• Exercise directions:
The answer must be one number: the count of lines in the data below that include "Open".

....

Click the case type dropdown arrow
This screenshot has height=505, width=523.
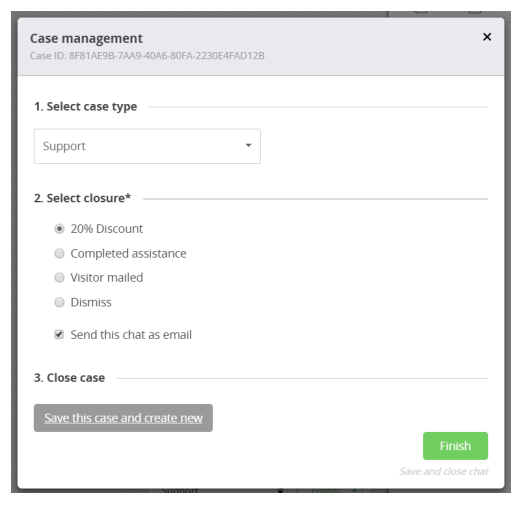pyautogui.click(x=248, y=145)
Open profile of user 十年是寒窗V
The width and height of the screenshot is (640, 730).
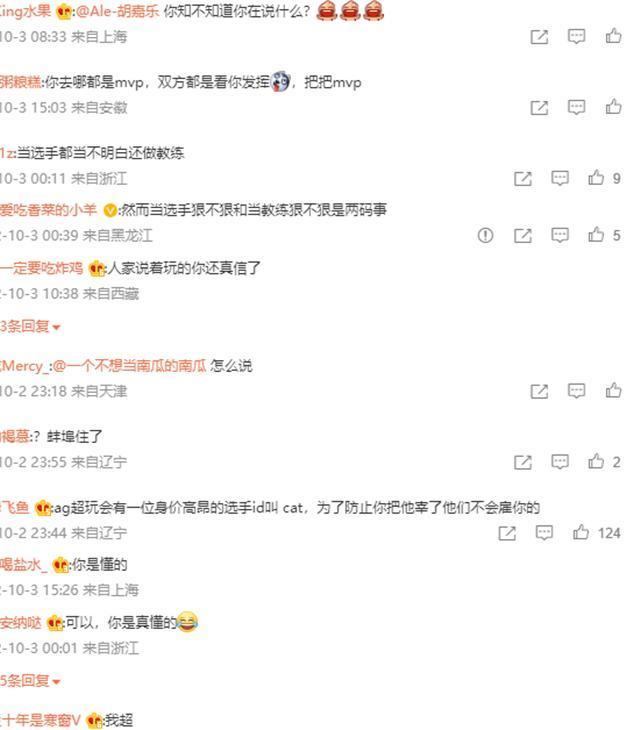40,720
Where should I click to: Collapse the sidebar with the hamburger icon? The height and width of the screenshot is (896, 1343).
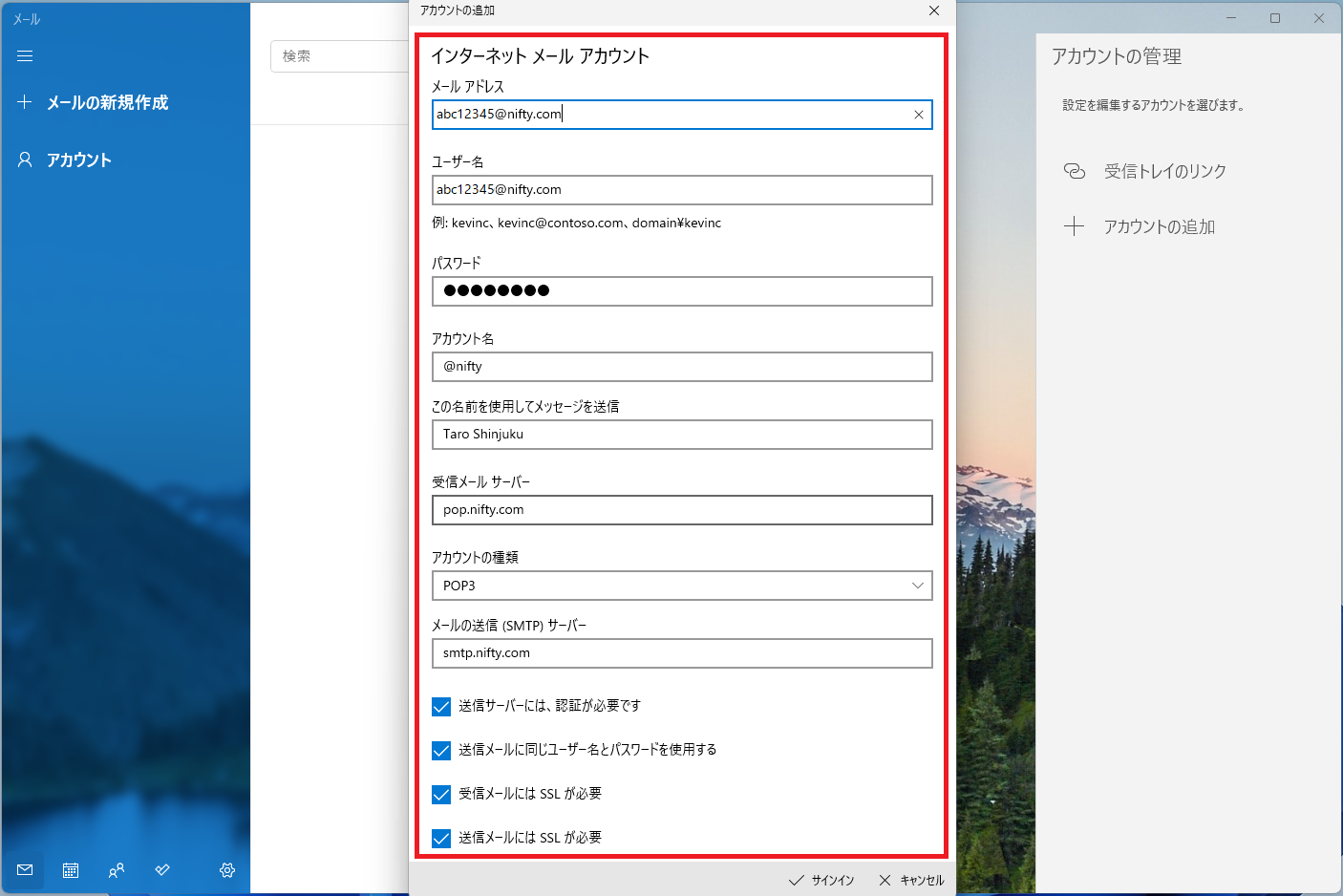pos(24,55)
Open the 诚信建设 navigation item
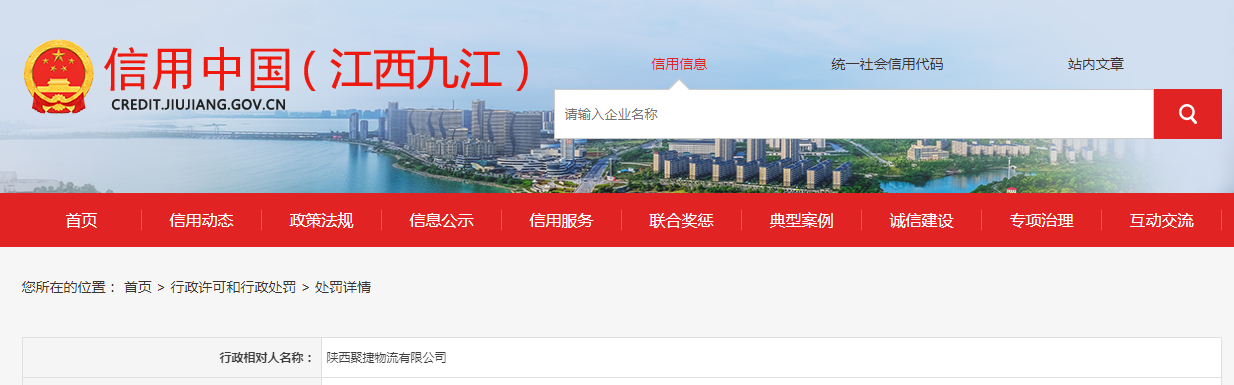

....

• Answer section:
2